Utensils and cups in the dining hall, computers in the library, and equipment in the gym. College students use many objects in a day that can be crawling with millions of bacterium, and chances are, at least one of the germs is a carrier of influenza.
The flu has become a nationwide epidemic that is said to affect the elderly and those with underlying conditions the most, but due to the living quarters of college students, they too have to be extra cautious with their hygiene habits.
“Persons living in close quarters with others have a greater chance of exposure to contagious illnesses. That is why annual flu vaccination is especially important on a college campus,” the College’s Janice Vermeychuk, director of Student Health said.

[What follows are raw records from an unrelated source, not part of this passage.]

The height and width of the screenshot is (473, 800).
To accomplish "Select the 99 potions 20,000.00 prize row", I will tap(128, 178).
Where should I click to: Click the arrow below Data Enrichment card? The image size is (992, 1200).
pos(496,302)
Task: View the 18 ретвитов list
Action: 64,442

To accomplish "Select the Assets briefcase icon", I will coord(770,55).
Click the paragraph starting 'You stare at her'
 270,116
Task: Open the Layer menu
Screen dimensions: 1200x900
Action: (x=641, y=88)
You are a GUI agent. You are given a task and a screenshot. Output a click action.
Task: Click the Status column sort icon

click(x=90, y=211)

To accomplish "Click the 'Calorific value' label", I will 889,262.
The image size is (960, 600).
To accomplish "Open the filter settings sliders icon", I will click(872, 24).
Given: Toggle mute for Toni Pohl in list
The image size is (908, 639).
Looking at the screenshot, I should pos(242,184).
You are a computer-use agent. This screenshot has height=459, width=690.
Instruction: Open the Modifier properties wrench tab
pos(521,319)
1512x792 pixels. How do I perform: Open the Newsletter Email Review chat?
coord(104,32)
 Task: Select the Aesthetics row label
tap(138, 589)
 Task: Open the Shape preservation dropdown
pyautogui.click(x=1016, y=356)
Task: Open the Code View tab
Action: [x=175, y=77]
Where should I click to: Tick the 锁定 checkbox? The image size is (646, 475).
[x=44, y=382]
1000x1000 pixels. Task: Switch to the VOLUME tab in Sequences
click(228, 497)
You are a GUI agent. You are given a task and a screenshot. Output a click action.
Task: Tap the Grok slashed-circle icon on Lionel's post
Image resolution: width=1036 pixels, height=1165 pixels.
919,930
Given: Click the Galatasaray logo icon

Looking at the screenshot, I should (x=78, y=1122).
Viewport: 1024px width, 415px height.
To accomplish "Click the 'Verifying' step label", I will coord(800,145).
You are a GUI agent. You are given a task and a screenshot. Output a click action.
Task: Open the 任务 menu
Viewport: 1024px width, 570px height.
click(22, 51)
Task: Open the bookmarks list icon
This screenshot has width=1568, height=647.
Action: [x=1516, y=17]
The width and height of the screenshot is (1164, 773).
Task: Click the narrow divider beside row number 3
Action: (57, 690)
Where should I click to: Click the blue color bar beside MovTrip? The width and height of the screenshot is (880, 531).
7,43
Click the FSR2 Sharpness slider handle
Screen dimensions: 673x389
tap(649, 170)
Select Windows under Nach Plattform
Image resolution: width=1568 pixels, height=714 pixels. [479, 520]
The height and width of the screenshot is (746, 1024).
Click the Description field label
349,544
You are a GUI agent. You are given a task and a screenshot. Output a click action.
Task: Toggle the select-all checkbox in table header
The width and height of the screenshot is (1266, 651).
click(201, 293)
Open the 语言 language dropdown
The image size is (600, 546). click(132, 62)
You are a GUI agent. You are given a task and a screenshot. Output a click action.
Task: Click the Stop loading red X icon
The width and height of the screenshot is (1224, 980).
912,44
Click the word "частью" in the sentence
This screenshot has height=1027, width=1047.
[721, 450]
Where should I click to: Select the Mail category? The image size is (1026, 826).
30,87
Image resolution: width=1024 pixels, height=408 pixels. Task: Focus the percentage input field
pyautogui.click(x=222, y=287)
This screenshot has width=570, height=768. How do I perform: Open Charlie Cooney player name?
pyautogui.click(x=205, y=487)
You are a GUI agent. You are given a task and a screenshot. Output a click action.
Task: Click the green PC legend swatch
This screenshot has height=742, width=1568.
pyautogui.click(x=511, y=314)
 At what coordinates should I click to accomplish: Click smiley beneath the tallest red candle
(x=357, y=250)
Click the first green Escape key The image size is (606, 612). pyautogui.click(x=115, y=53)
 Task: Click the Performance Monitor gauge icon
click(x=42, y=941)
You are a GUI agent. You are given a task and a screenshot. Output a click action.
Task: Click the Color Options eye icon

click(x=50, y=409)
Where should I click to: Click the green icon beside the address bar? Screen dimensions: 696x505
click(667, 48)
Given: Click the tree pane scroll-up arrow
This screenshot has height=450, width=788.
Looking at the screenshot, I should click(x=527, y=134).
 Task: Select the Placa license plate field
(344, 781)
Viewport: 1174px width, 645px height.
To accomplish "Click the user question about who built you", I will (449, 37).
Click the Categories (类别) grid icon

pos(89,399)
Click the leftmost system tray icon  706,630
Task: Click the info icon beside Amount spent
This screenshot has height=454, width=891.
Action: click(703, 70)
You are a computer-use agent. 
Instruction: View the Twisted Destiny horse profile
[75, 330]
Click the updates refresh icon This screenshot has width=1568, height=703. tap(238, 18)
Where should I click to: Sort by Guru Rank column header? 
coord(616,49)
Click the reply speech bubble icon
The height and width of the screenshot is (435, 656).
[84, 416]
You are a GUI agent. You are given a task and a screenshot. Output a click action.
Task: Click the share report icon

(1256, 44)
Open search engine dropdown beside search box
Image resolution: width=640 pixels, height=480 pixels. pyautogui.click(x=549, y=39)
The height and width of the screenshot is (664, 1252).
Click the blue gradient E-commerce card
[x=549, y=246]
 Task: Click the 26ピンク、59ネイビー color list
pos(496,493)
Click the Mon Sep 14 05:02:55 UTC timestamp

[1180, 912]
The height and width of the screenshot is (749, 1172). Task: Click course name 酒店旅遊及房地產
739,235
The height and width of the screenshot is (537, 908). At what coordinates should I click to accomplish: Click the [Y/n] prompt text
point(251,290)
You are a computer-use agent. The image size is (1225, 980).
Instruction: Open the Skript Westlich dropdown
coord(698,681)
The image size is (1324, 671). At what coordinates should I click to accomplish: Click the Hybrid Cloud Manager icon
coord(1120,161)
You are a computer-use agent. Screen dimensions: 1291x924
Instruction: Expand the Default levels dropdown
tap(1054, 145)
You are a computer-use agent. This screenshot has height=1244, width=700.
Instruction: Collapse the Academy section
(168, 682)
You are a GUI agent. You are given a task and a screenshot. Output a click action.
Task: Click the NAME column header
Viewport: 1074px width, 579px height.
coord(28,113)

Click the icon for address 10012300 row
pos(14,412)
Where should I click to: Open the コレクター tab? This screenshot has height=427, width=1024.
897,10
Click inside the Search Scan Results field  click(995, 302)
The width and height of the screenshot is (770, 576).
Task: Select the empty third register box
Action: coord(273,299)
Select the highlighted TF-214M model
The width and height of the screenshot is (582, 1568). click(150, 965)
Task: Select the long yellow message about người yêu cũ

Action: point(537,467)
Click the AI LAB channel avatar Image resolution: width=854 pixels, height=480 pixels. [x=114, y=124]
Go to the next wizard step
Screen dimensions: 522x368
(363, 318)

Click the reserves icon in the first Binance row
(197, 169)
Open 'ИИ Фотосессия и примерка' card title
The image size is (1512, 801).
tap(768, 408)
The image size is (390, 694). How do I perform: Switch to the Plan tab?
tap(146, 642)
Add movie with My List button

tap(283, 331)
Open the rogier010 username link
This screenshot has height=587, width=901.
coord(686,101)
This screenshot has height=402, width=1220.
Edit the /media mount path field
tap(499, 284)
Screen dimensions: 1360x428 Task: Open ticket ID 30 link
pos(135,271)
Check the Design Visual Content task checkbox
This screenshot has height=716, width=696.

According to Vermeychuk, as of Monday morning, Student Health Services (SHS) had one laboratory-confirmed case of influenza in just the first week of the spring semester. During last year’s school year, there were only two cases of the flu reported, the first one being confirmed in March.
“We expect these numbers to rise this week and in weeks to follow as students congregate in class, residence halls and in social settings,” Vermeychuk said.
According to the CDC, some states are seeing a decline in the amount of flu cases, however, N.J. is not one of them. N.J. Along with 25 other states, is still considered to have high flu-like activity. In fact, N.J. is showing an increase in flu-like illnesses in emergency rooms, according to the N.J. Department of Health and Senior Services. With more than 15 percent of its patients entering the emergency room with flu-like illnesses, Mercer County is reporting the highest level of residents with flu-like symptoms in the state.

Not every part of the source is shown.